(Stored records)
────

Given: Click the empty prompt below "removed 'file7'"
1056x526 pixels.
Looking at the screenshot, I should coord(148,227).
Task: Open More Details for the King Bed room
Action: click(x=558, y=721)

────

→ Task item
An exact copy of the data, with every line intact, is the required answer.

→ Response
Given: Click the empty prompt below "removed 'file7'"
1056x526 pixels.
Looking at the screenshot, I should coord(148,227).
Task: Open More Details for the King Bed room
Action: click(x=558, y=721)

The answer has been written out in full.